Barristers are trained only ever to ask a question in court to which they already know the answer. My query followed that legal technique.
The answer is, there’s no such thing as a moderate Muslim. There are only Muslims and non-Muslims, those who are Islamic in the same sense in which Leon Trotsky was a Jew or Richard Dawkins is a Christian. Born to a religion, they neither follow its practices nor live by its doctrine.
Such chaps may very well be moderate. What they can’t be is Muslim. For there are over 100 verses in the Koran that directly call for the murder of apostates, infidels, Jews – you name it. Free will not being at the top of the list of Islamic virtues, the dictates of its scripture must be followed to the letter on pain of death.
Thus a ‘moderate Muslim’ is an oxymoron, a bit like ‘a young person’, ‘a Christian atheist’ or ‘Dave the Tory’. And a Muslim cleric is as likely to be a moderate as he is to make the GQ’s best-dressed list.
Far be it from me to suggest that everything is relative, but some things definitely are. Moderation is one of them. My moderation may be your radicalism, his licence and their fascism.
Yet since the 1979 Islamic revolution Iran has been generally regarded as rather immoderate even by Muslim standards. By comparison, the Shah with his torturing secret police began to look like a humanitarian trying to get in touch with his feminine side. At least he drank decent wines and never threatened to develop nuclear weapons and blow up half the world.
Since then, whoever was democratically elected in Iran, the country has always been run by its Supreme Leader, first Ayatollah Khomeini then, after his death in 1989, Sayyed Ali Khamenei.
It’s the Ayatollah who decides who’s allowed to stand for the presidency of the Shi’ite republic and, by a multitude of variously subtle mechanisms, who’s allowed to win. In this type of democracy, it doesn’t really matter who wins. It’s all the same Shi’ite. Moderation really isn’t part of it.
Now the moderate Mr Rouhani wishes to wipe Israel off the face of the earth and murder everyone there. Here his cherished dream has to deviate from that of any decent Westerner.
The strategically inclined individuals among us realise that Israel is the West’s bulwark in its historical confrontation with Islam. Should hot lava yet again burst out of the volcano that is the Muslim world, Israel will be the West’s only reliable ally in the region.

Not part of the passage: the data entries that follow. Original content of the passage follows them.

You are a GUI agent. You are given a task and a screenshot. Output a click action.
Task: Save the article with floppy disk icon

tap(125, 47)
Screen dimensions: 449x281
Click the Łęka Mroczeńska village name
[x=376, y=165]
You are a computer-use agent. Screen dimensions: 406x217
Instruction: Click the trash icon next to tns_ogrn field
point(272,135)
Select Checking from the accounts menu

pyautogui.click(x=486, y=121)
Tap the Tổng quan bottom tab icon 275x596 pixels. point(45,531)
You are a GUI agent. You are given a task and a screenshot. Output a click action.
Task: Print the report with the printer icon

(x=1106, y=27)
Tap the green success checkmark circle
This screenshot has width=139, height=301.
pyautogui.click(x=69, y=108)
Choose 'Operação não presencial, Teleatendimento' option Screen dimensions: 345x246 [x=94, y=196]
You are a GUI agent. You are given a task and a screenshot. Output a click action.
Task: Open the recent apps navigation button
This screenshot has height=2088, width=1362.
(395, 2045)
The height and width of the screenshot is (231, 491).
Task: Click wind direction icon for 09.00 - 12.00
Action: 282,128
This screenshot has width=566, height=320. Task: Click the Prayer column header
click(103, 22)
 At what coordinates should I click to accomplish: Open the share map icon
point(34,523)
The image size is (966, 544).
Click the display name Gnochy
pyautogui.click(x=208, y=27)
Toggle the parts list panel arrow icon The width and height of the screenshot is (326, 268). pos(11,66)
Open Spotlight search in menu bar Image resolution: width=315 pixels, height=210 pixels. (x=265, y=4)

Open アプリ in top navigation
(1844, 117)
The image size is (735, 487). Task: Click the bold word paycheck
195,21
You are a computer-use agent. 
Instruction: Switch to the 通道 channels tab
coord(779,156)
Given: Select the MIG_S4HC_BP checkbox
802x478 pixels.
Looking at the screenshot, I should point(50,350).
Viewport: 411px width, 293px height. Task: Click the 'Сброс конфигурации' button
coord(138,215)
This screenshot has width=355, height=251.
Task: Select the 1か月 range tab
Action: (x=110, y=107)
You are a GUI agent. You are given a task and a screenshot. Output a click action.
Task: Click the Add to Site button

Those whose thinking goes beyond pragmatic geopolitics remember that Israel and Christendom share much of their canon. Israel also acts as guardian of the sites held as sacred by Christians, and it takes little imagination to picture the devastation of such sites should the Muslims vanquish.
And those who think along neither geopolitical nor religious lines proceed from a purely aesthetic judgment.
All knowledge, wrote Descartes, comes from comparing two or more things. Comparing Israelis with, say, Palestinian Arabs, a Westerner is bound to see that the former are more or less like him, while the latter might as well have come from another planet. He will also notice that while the Israelis manage to turn a desert into an orchard, the neighbourhood Muslims are more likely to turn an orchard into a desert.
For these and many other reasons, we must take Hasan Rouhani at his word. Muslim leaders aren’t like ours: they tend to mean what they say. Occasionally they even do it.